モグラ下士は、指先をこまかく働かせながら、しきりに司令部を呼びつづけた。
至急報告
“こっちは、軍団司令部だ”
合言葉の交換がすむと、司令部の通信兵は、名乗りをあげた。
“おう、しめた。こっちは、カモシカ中尉どのからの速達報告だ”
“なに、速達?”
“いや、ちがった。至急報告だ。そっちは、たしかに軍団司令部にちがいないだろうね。お前のところは、敵のスパイ本部じゃないのか。商売上、Z軍団司令部らしい顔をして、返事をしているんだったら、後でわしは叱られて迷惑するから、今のうちに、スパイならスパイと、名乗ってくれ……”
“なんだと。下《さが》れ”
“なにィ。下れとは、何か”
横で、全身をこわばらせて、怪物隊を凝視していたカモシカ中尉は、おどろいた。
「おいおい、モグラ下士。司令部は、まだ出ないのか。生死の境に、秘密無電を打って喧嘩《けんか》をしちゃいかんじゃないか」
「はい。そうでありましたナ。どうやら司令部の有名な怒り上戸《じょうご》のアカザル通信兵が出ているようです。司令部であることに、まちがいはないようです。なにしろ、こういう重大報告は、念には念を入れないと、いけませんからなあ」
「そうと決まったら、はやく打電しろ。ぐずぐずしていると、敵の怪物隊はこっちへ攻めてくるかもしれないぞ」
「はい、はい。――おや、司令部が引込んでしまった。どうも気の短い奴だ。あのアカザル通信兵という男は」
モグラ下士は、また、きいきいと呼び出し信号を出した。
“おい、軍団司令部か。こっちへ挨拶もしないで、引込んじまっちゃ、困るじゃないか。手間どっているうちに、こっちが敵の砲弾で粉砕されちまや、貴重にして重大なる戦況報告が司令部へ届かないことになるじゃないか。そうなると、わが軍の損害は急激に――なに、早く本文を喋れというのか。さっきから、喋ろうと思うと、意地わるく、貴様の方で、邪魔をするんだ。いいか、さあ喋るぞ”

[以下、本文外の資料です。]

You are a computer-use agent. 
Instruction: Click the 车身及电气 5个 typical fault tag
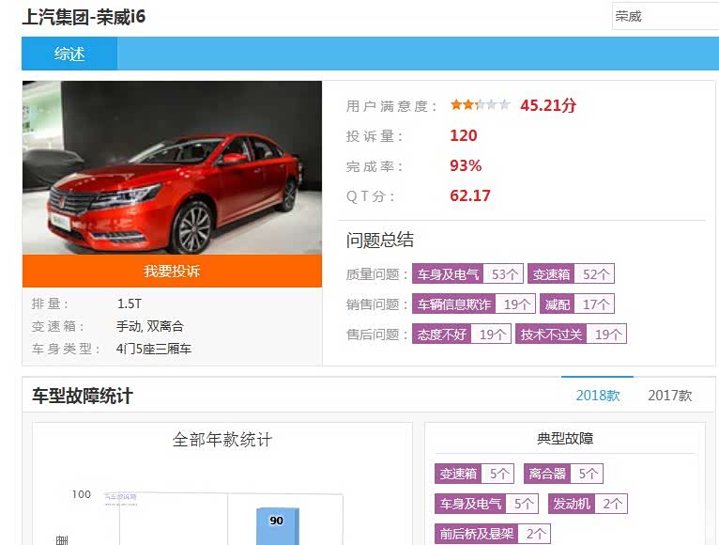coord(486,504)
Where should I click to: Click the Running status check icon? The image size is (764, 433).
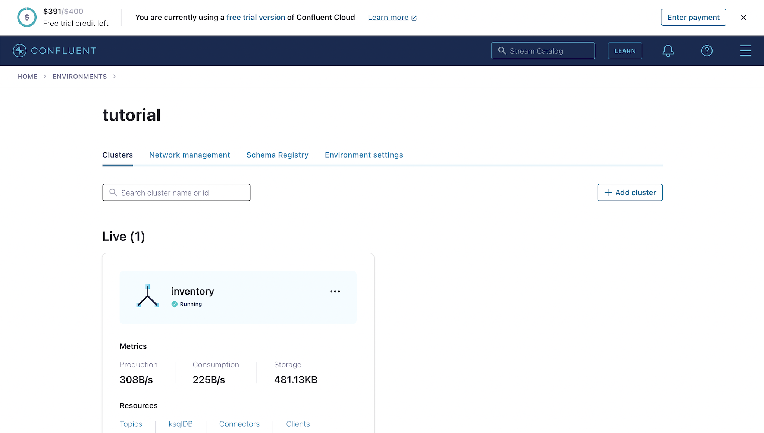click(x=175, y=304)
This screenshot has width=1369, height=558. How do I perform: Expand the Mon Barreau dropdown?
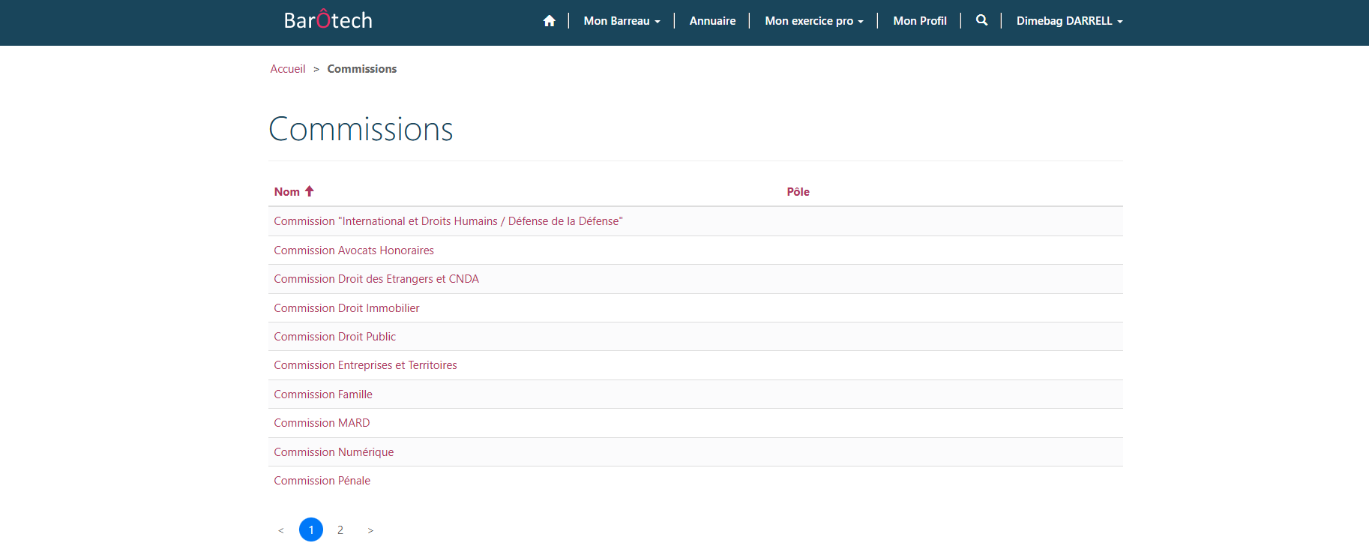click(622, 21)
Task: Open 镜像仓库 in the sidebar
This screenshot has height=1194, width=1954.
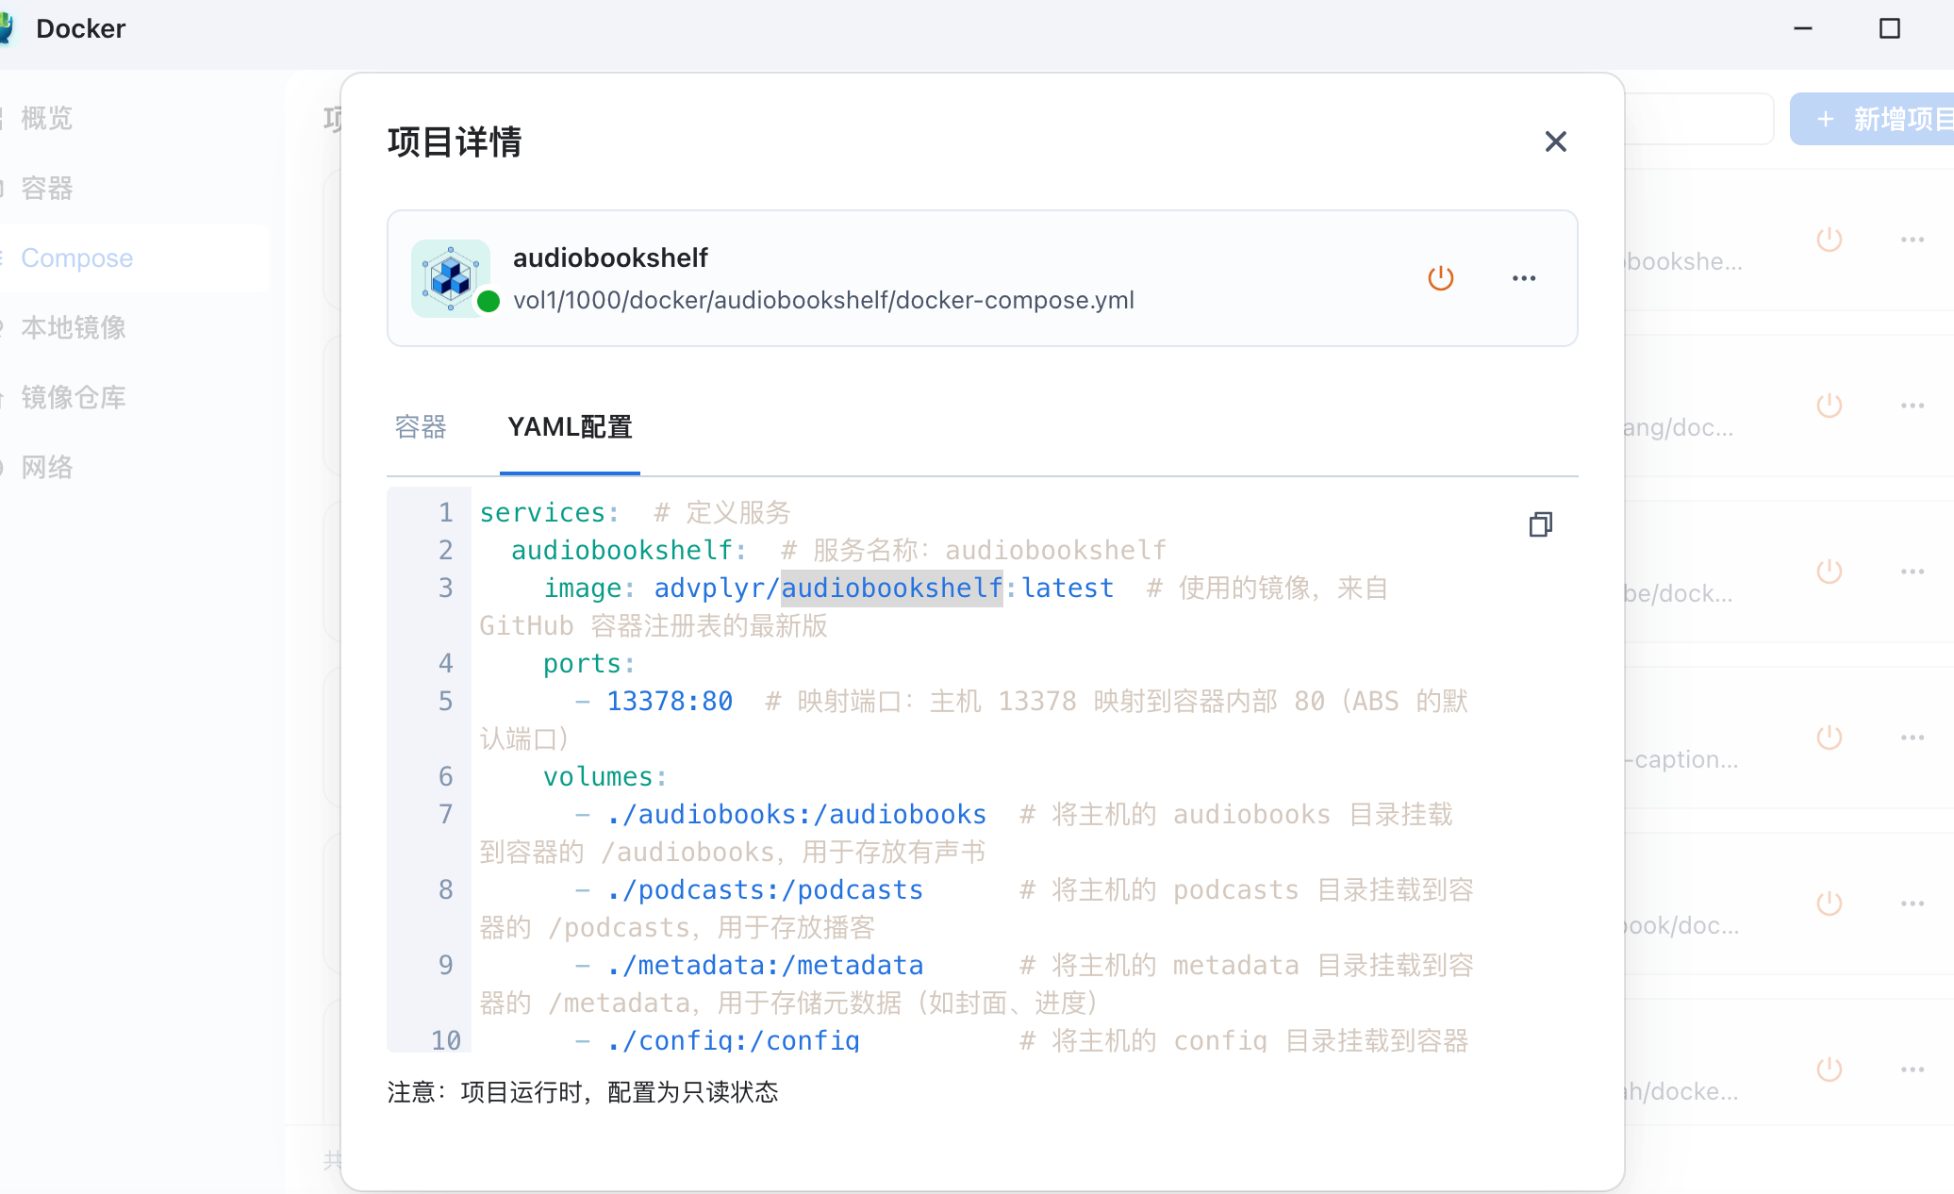Action: pyautogui.click(x=74, y=397)
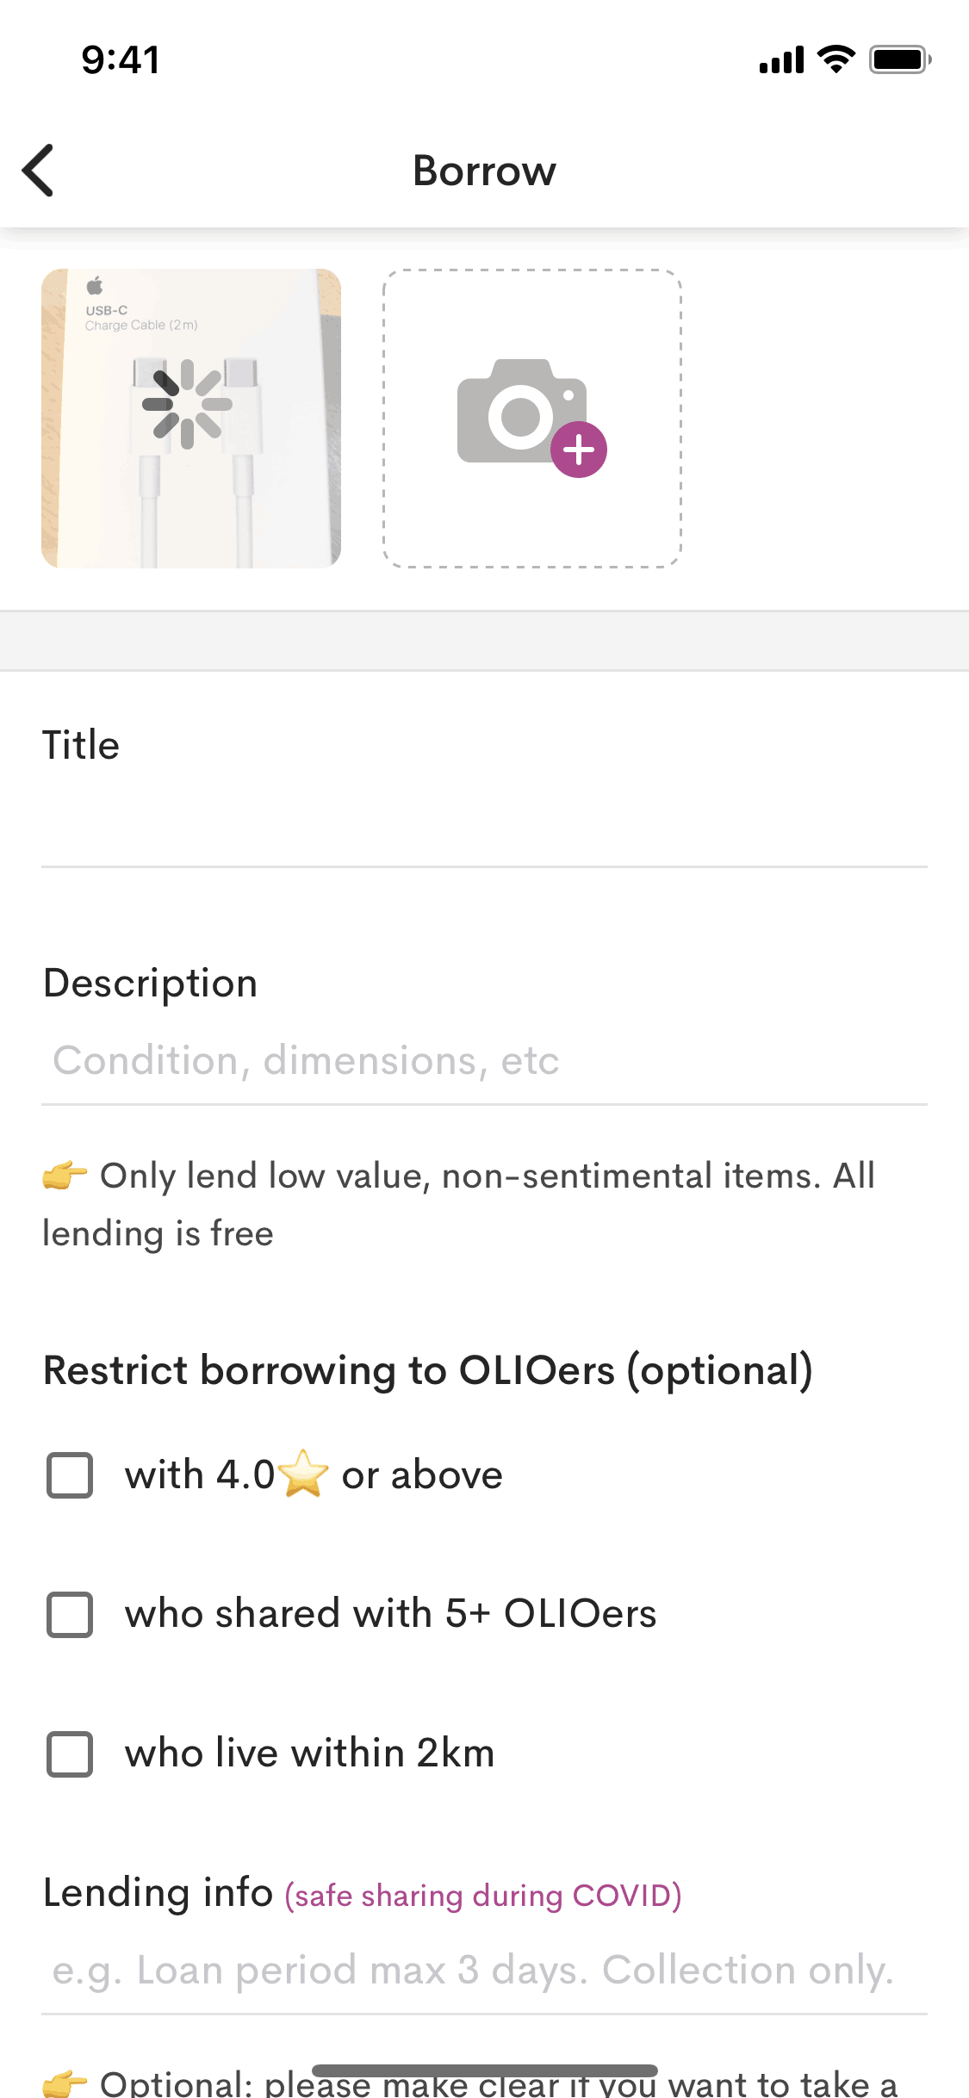The height and width of the screenshot is (2098, 969).
Task: Enable the 4.0 star or above restriction
Action: [x=70, y=1475]
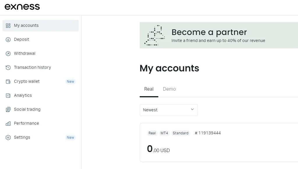The height and width of the screenshot is (169, 298).
Task: Open the Transaction history page
Action: click(32, 68)
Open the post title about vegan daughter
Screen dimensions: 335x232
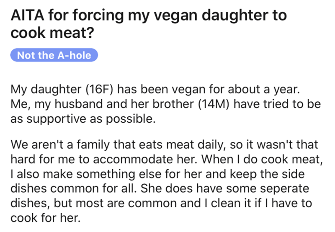[149, 24]
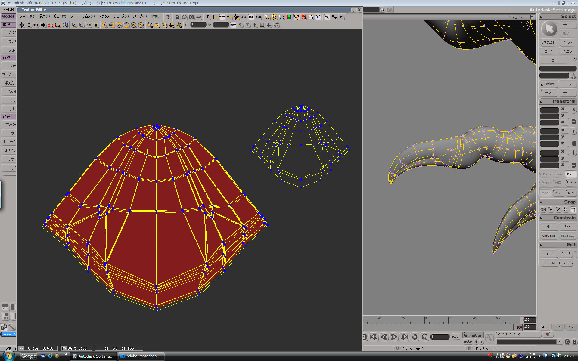Image resolution: width=578 pixels, height=361 pixels.
Task: Click the SET button in the toolbar
Action: [233, 25]

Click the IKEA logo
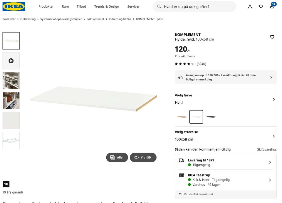pyautogui.click(x=14, y=6)
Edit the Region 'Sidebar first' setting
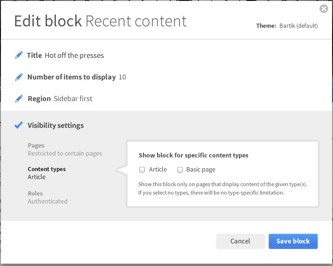Screen dimensions: 333x266 click(73, 99)
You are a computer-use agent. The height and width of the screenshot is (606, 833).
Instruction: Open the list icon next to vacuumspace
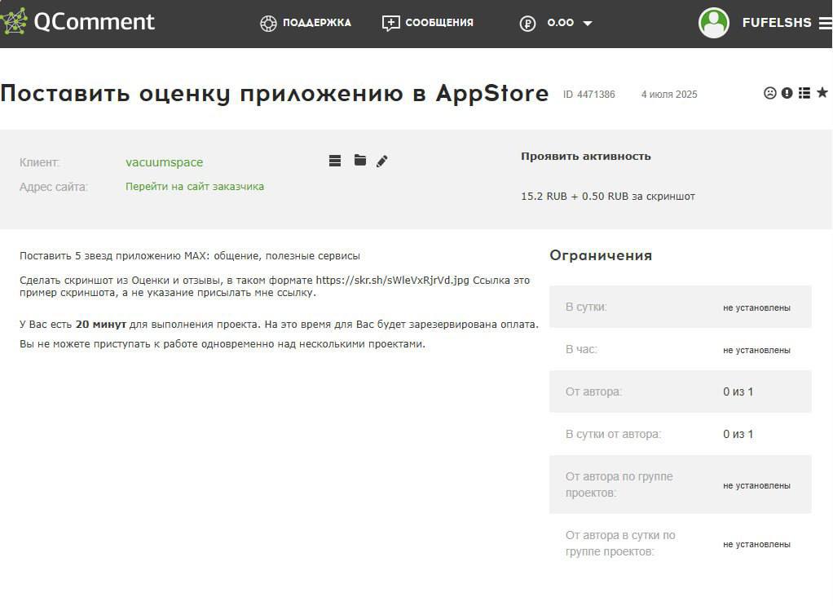pyautogui.click(x=335, y=161)
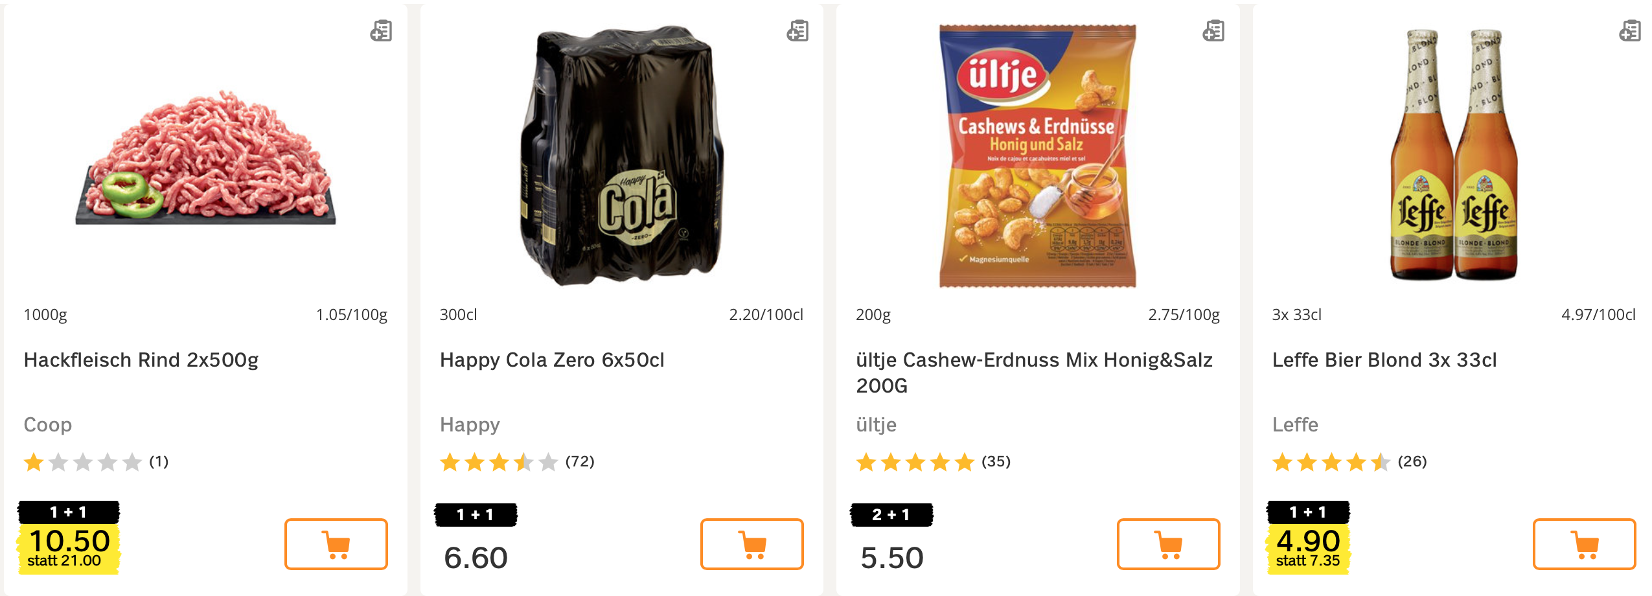Click the 1 + 1 badge on Leffe

pos(1308,512)
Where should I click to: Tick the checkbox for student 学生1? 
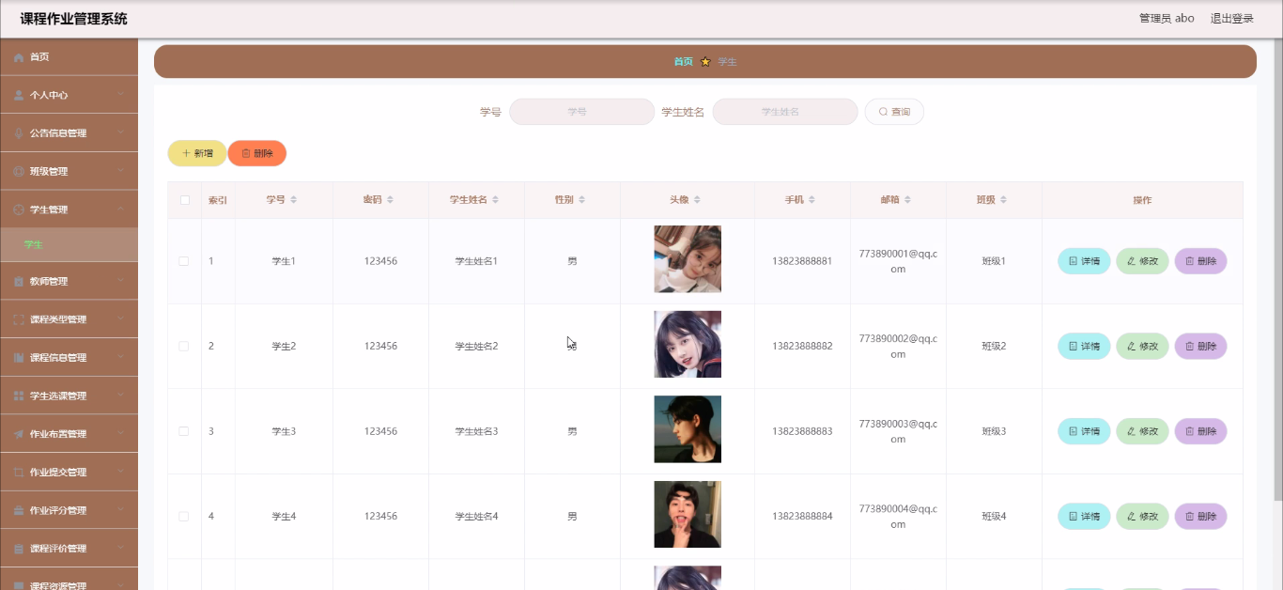[184, 260]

とモグラ下士は、大きな咳《せき》ばらいをして、“挺進《せきていしん》Z百十八歩兵中隊報告! われは、本地点において――本地点というのは、一体どこなんだか、こっちには、よくわからないから、そっちで方向探知してくれ、いいか――右地点において、敵の怪物部隊に対峙《たいじ》して奮戦中なり。敵の怪物部隊の兵力は約一千十五名なり……”
と、敵一千名だけ、さば[#「さば」に傍点]を読んで、
“――その怪物は、いずれも、重圧潜水服を着装せるところより推定するにいずれも海軍部隊なるものの如きも、ここに不可解なることは、彼等怪物はロケット爆弾の中にひそみて飛来したものであって、その結果より見れば、恰《あたか》も空中に海がありて、そこより飛来したものと推定されるも、なぜ空中に海があるのか、わしにも分らない、中隊を率いるカモシカ中尉にも、おそらく分っちゃいないだろう……”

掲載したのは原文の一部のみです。